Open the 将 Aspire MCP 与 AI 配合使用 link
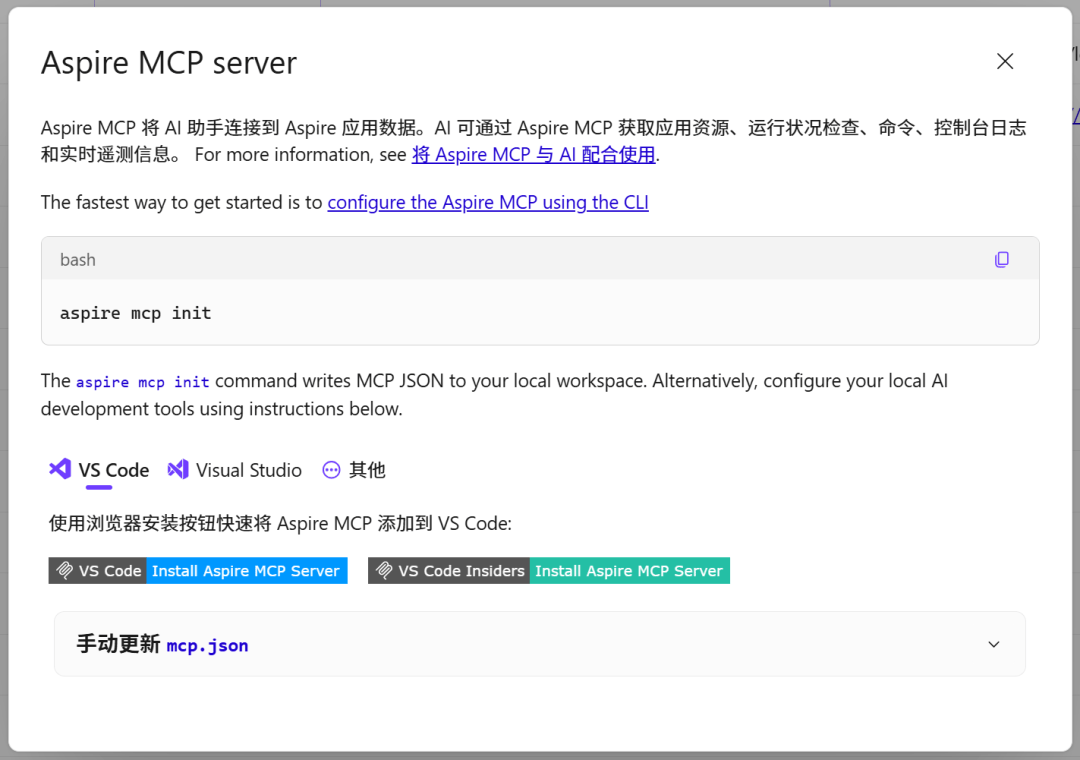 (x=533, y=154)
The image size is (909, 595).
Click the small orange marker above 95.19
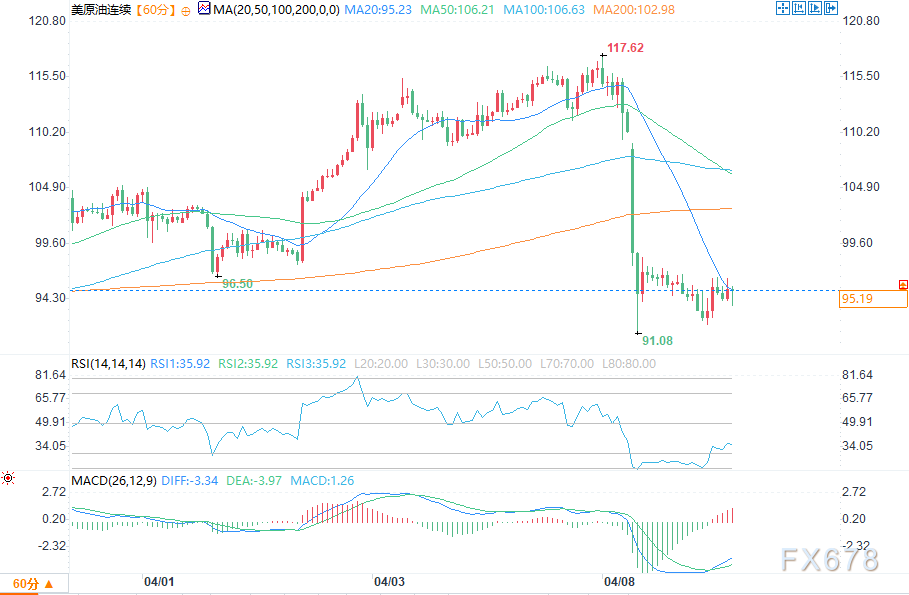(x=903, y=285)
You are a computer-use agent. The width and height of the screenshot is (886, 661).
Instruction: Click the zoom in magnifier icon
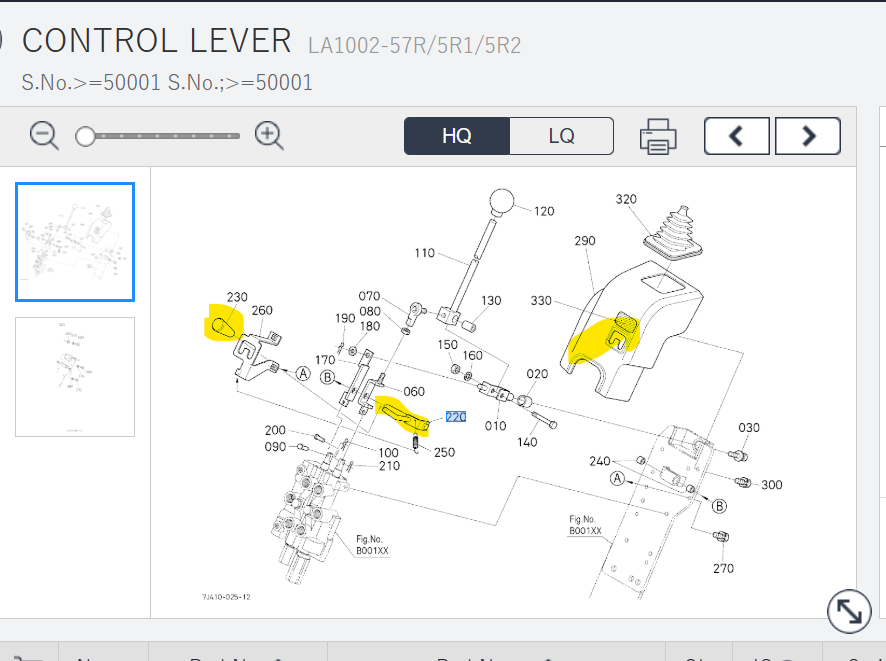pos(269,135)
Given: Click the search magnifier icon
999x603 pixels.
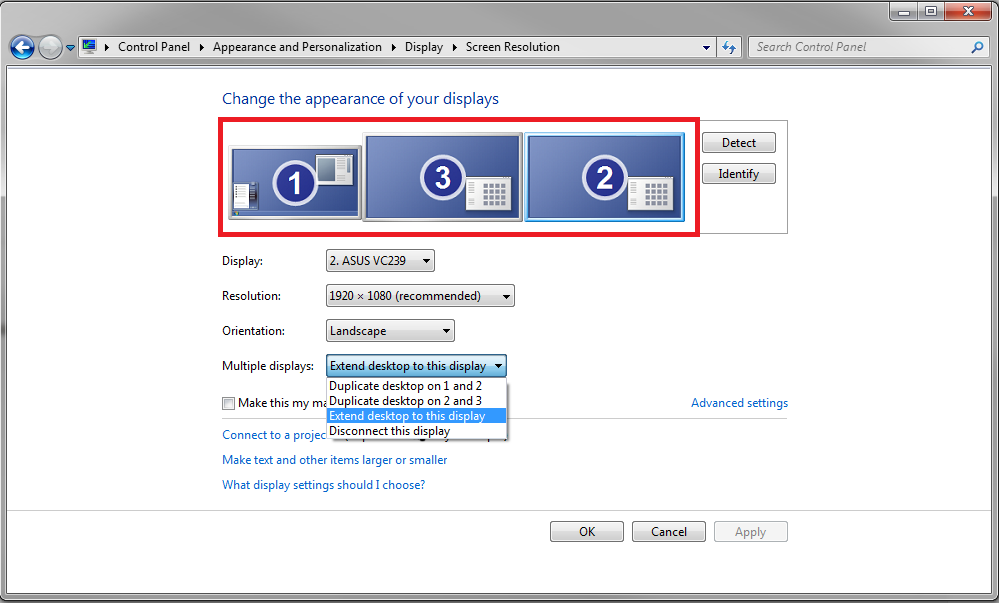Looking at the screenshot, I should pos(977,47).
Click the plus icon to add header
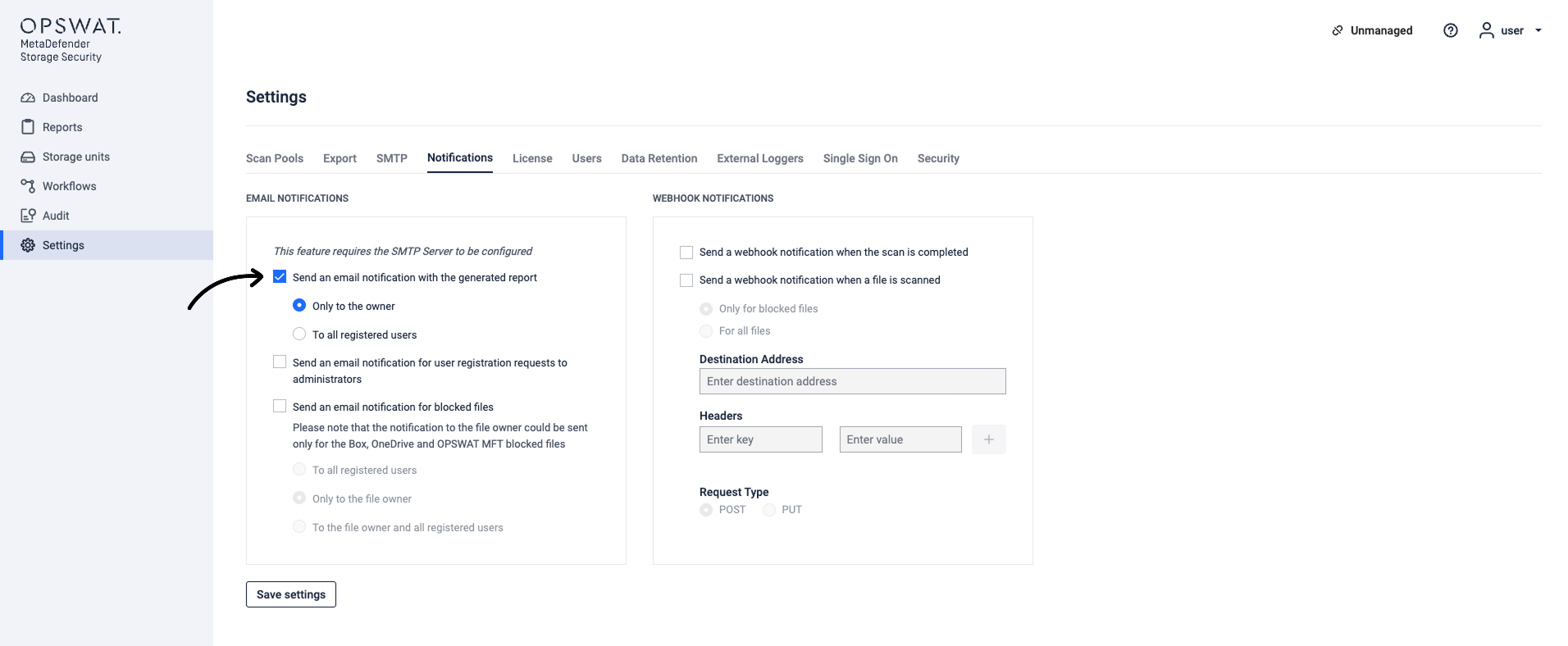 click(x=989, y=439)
...
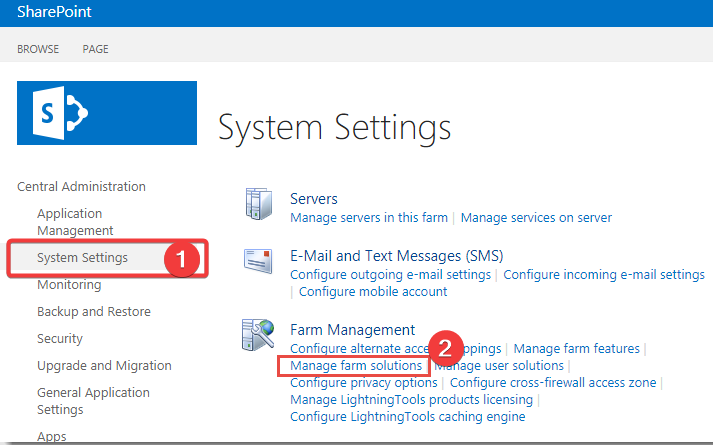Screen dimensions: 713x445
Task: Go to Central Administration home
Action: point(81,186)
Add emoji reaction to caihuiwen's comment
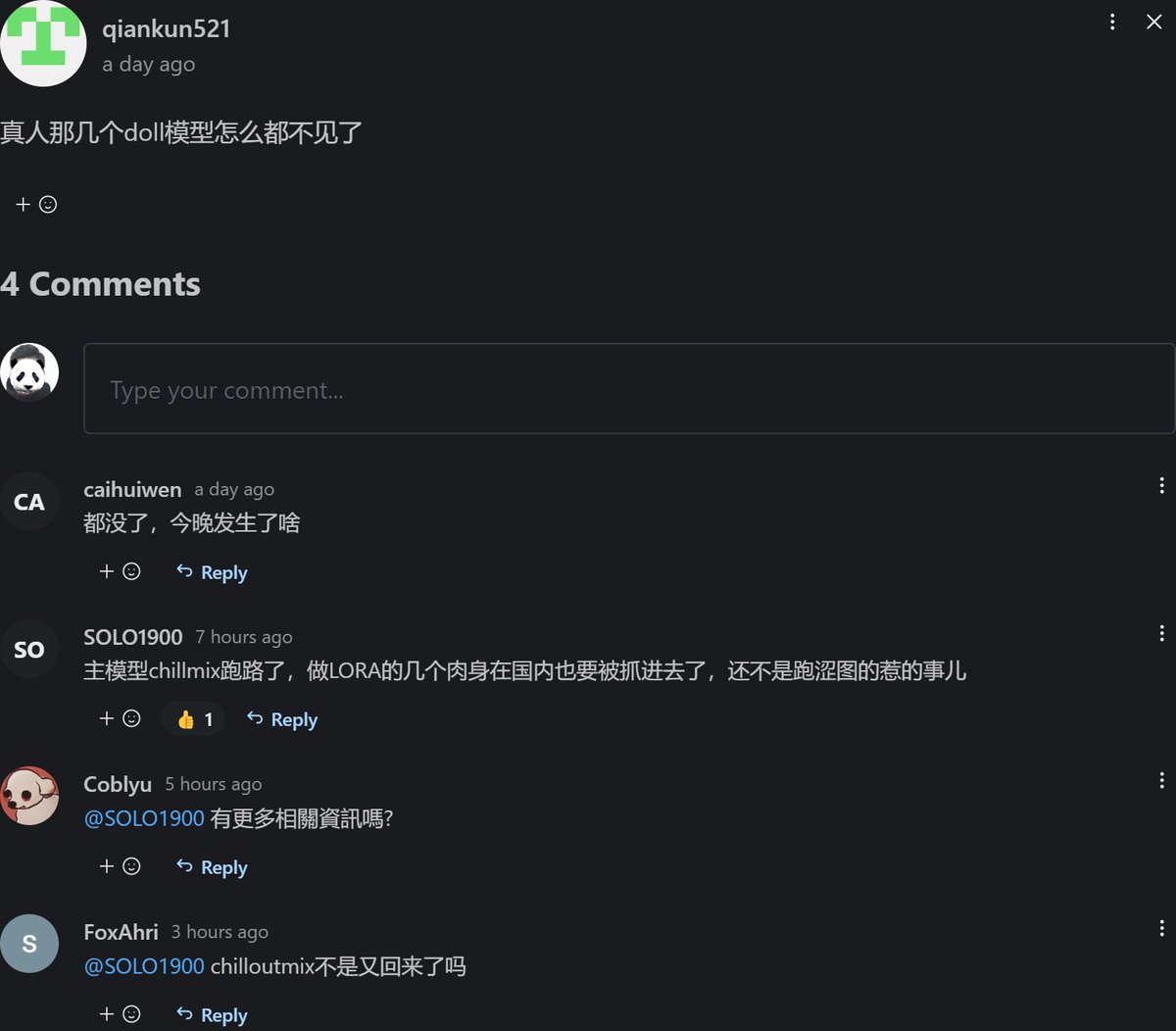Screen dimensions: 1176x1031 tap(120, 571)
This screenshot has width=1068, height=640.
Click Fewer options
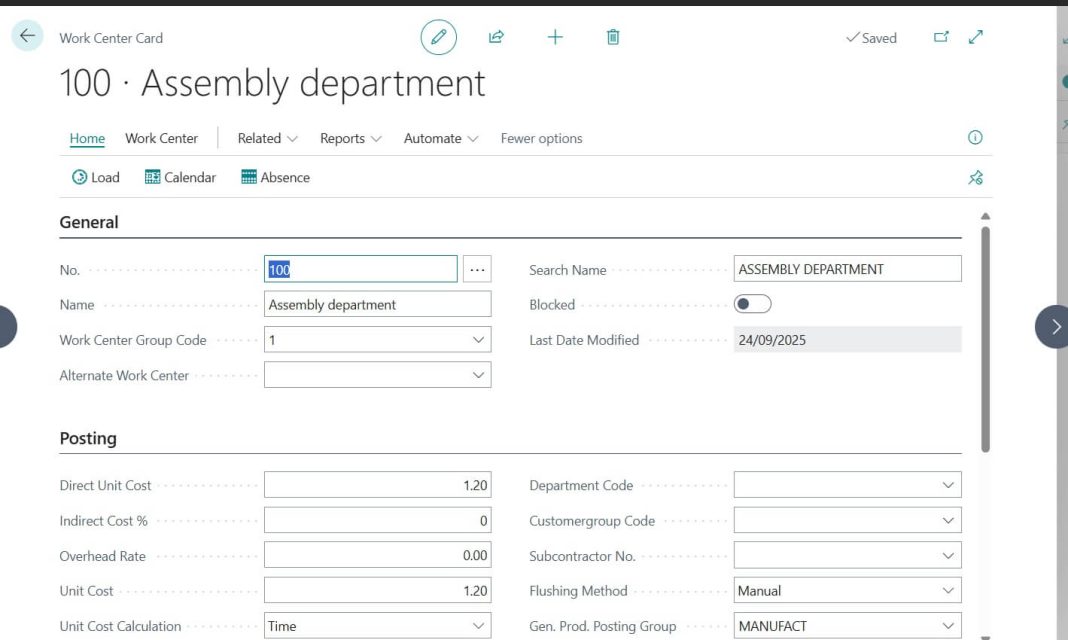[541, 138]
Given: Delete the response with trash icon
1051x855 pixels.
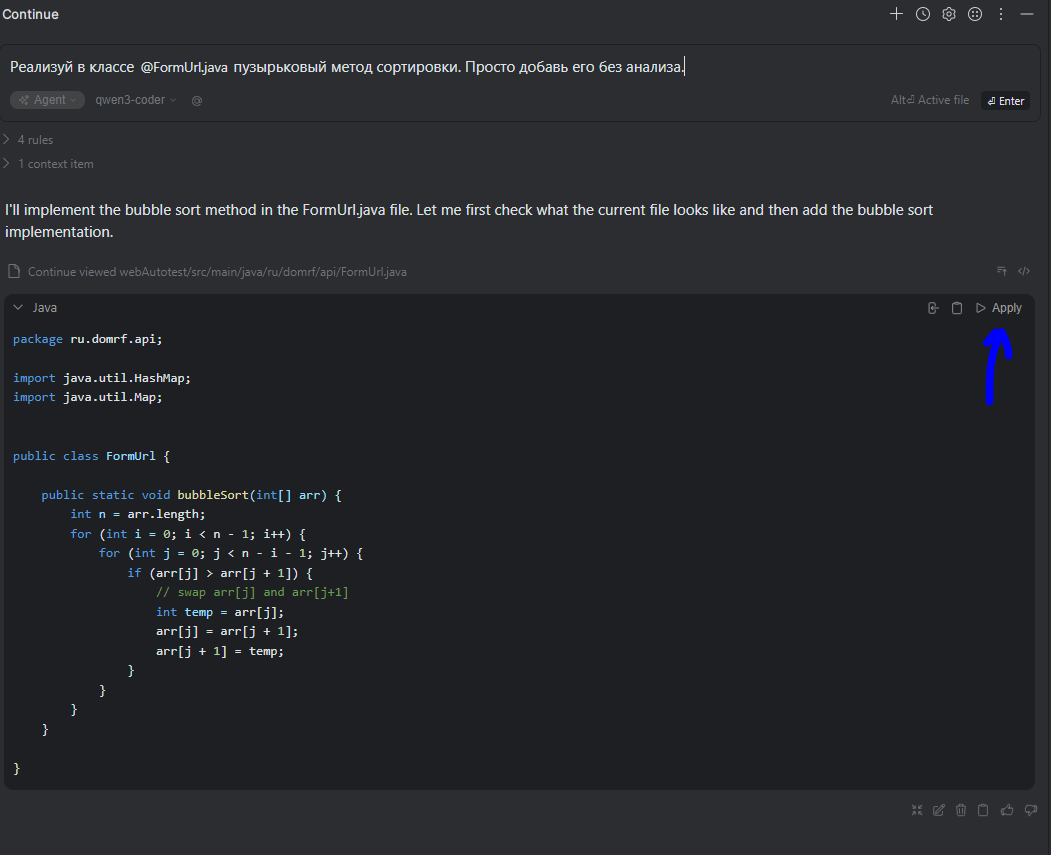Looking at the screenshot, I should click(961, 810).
---
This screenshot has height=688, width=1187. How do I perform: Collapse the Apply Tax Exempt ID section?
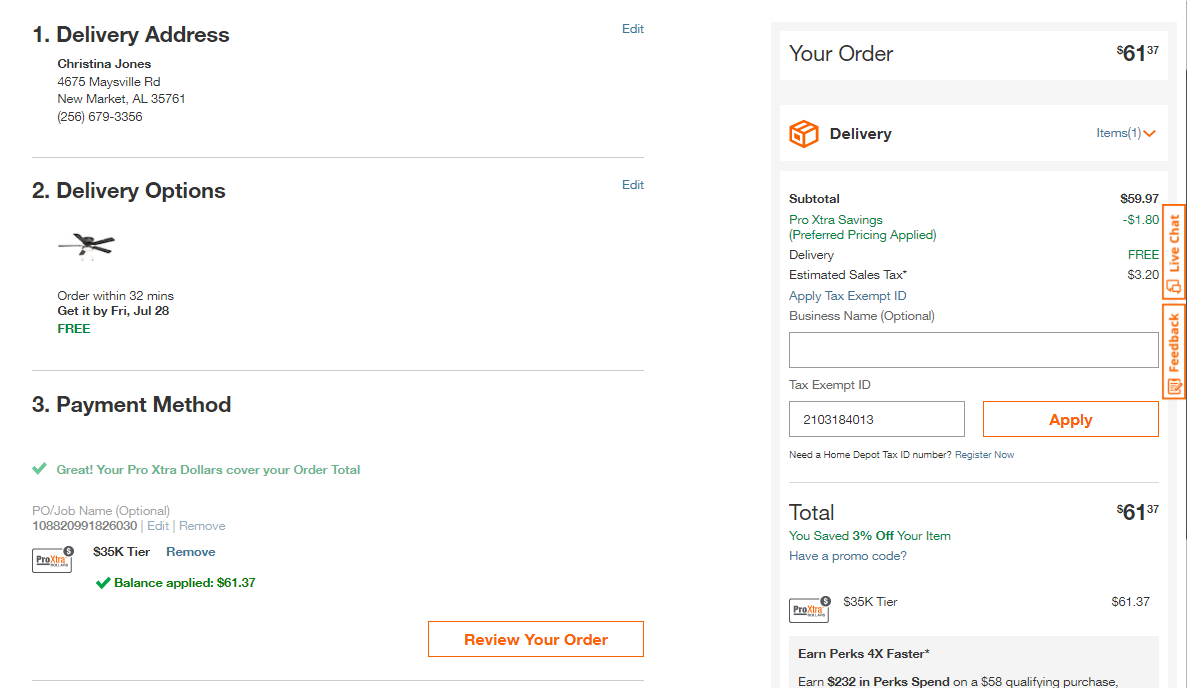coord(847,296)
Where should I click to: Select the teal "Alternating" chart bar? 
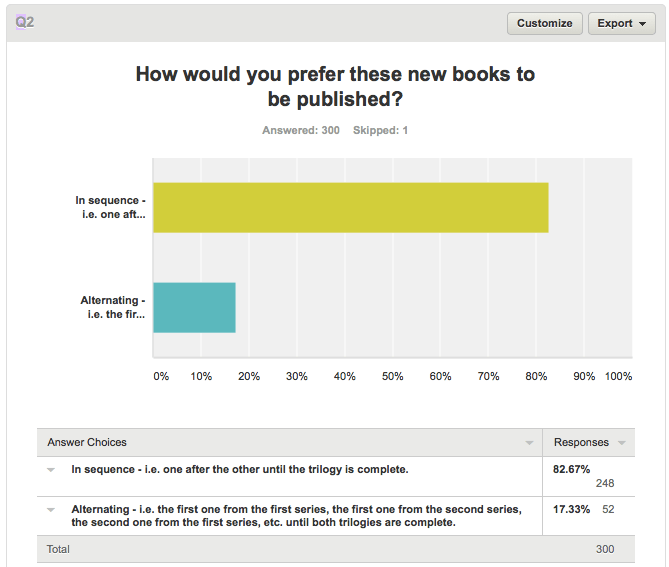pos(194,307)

■ **What is required**
In the entries above, locate every line with the word "Given" and copy it.

■ **Solution for this problem**
Given: Click the search magnifier icon
Given: Delete the response with trash icon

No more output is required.